Author Affiliations: PATH (Program for Appropriate Technology in Health) and Department of Medicine, University of Washington, Seattle (Dr Neuzil); and Department of Preventive Medicine, Vanderbilt University School of Medicine, Nashville, Tenn (Dr Griffin).
Influenza is an acute respiratory disease that causes illness in individuals of all ages. Influenza causes repeated infections throughout life, is highly communicable, and is responsible for annual epidemics of varying severity. While influenza leads to a self-limited respiratory disease in the majority of individuals, it is deadly in others. Influenza is the leading cause of vaccine-preventable hospitalizations and deaths in both children and adults in the United States.1 - 2 The seriousness of influenza in young children, older adults, and in persons of all ages with certain underlying medical conditions is the reason these individuals and their close contacts are targeted for influenza vaccination each year.2
Although hospitalization and death rates among healthy older children and adults are low, a substantial number of such persons miss work or school, visit a health care professional, or receive antibiotics for influenza-associated illnesses. In most years, 10% to 30% of healthy unvaccinated school-aged children and 5% to 15% of healthy unvaccinated young and middle-aged adults experience symptomatic influenza illness.2 Population-based studies of healthy children aged 5 to 15 years estimate that 5% to 7% of such children have an outpatient visit related to influenza, and 6% receive an antibiotic prescription.3 - 4 Morbidity appears to be similar in healthy adults. While over 70 million healthy persons younger than 50 years are contacts of persons in high-risk groups and are recommended for annual vaccination to reduce influenza transmission to vulnerable contacts, only 18% of such persons receive influenza vaccine.5
The live, attenuated influenza vaccine (LAIV), licensed in 2003, represents a new approach to influenza vaccination and is licensed for healthy individuals 5 to 49 years of age.2 Potential advantages of LAIV over the trivalent inactivated influenza vaccine, or “flu shot,” include its intranasal route of administration and induction of both mucosal and systemic immune responses. Evidence suggests that LAIV is efficacious during years in which mismatches between the vaccine and circulating influenza strains occur.6 However, since LAIV is licensed only for individuals at low risk for influenza complications, the criteria for an acceptable level of adverse events must be stringent.

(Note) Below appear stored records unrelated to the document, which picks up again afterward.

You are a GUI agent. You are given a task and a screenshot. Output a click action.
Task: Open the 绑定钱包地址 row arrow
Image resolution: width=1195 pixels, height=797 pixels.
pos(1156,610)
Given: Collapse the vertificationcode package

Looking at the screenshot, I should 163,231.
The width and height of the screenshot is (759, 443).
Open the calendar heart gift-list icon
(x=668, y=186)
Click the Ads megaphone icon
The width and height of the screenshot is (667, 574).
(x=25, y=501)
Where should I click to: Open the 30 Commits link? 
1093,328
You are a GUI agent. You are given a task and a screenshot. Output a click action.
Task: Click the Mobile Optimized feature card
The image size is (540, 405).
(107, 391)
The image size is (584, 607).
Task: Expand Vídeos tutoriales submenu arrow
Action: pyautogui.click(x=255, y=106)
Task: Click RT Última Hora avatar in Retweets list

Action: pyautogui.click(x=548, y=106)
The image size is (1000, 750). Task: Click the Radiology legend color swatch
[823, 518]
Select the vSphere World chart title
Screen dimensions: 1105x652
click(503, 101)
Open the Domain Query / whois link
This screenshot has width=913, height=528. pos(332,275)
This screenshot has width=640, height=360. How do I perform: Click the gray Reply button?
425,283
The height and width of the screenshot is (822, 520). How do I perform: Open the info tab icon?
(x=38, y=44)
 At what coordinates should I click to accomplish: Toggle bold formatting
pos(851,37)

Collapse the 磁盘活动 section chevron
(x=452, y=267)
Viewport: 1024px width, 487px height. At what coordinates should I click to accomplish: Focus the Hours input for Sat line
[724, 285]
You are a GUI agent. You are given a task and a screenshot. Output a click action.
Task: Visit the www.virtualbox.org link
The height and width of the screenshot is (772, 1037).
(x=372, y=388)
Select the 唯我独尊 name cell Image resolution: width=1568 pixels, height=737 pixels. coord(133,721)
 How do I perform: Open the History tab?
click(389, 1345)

All health interventions require an assessment of risks and benefits. For vaccines given to predominantly healthy populations to prevent future disease, safety standards must be high and should be weighed against benefits likely to be derived from disease prevention. Many childhood diseases, like measles, affected nearly all children in the United States prior to vaccine development, and thus widespread vaccination for these diseases benefited nearly every child. In contrast, other vaccines, such as the vaccines for poliomyelitis, targeted less common diseases but eliminated the devastating consequences. When childhood diseases are common, the benefits of vaccines seem clear. However, with the dramatic declines in many childhood diseases due to universal vaccination policies, the focus on vaccine safety has intensified. Safety considerations have become paramount for vaccines against diseases that are less common or that are unlikely to cause death or permanent disability.
Prior to licensure of vaccines, clinical trials sufficiently powered to be informative regarding common adverse events are performed. However, rare adverse events are unlikely to be detected in such trials because of their low frequency and the limited number and careful selection of enrolled participants. In these situations, postmarketing surveillance is essential to identify rare adverse events once the vaccine is used widely.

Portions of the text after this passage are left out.